━━━━━ Extracted records

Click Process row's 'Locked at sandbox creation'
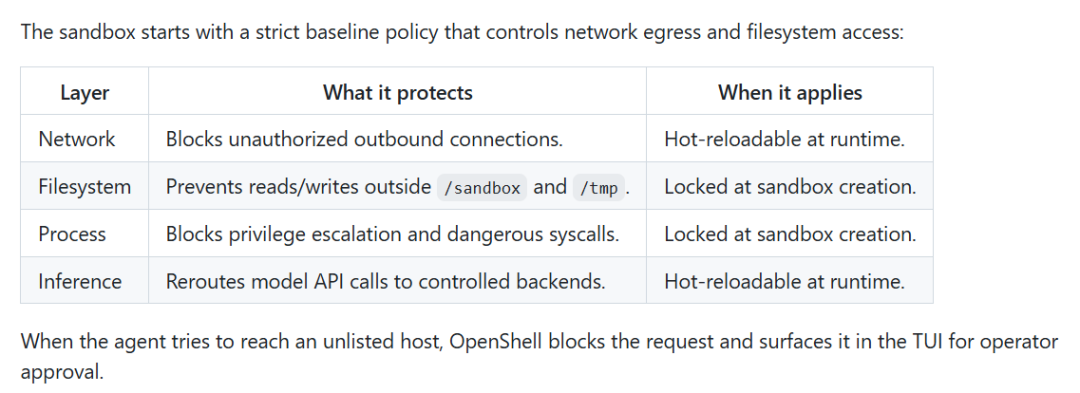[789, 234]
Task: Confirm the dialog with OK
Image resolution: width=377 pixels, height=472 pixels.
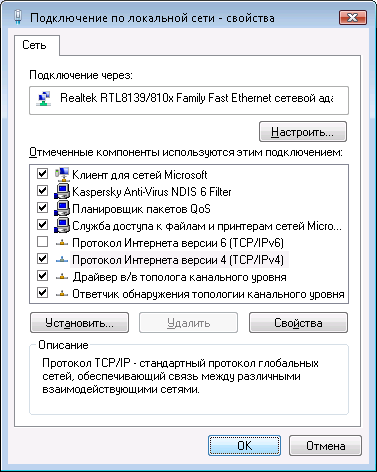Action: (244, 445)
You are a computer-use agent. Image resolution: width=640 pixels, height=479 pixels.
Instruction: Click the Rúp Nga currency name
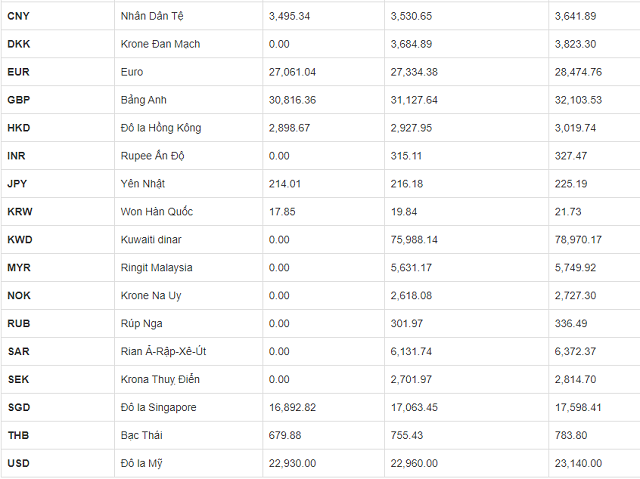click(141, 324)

━━━━━━━━━━
━━━━━ Extracted records

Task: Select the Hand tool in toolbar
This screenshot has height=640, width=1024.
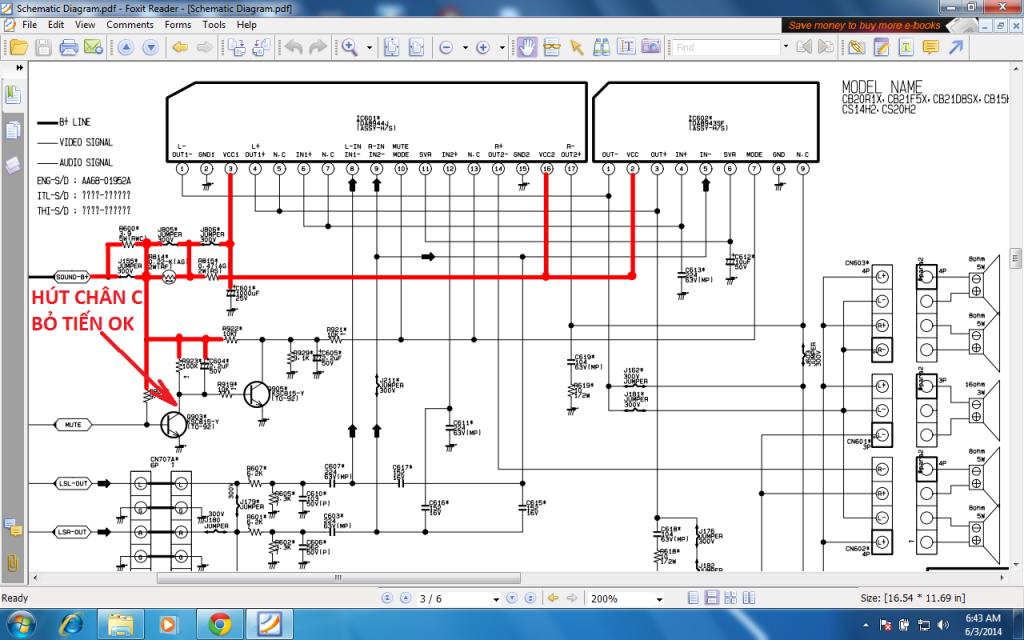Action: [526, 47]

━━━━━━━━━━
━━━━━ Extracted records

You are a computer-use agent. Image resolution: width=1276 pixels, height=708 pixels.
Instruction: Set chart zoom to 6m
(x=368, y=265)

━━━━━━━━━━

Within the material above, find the lines that contain the word "Task"; copy them.

Answer area:
Task: Confirm the dialog with OK
Task: Select the Hand tool in toolbar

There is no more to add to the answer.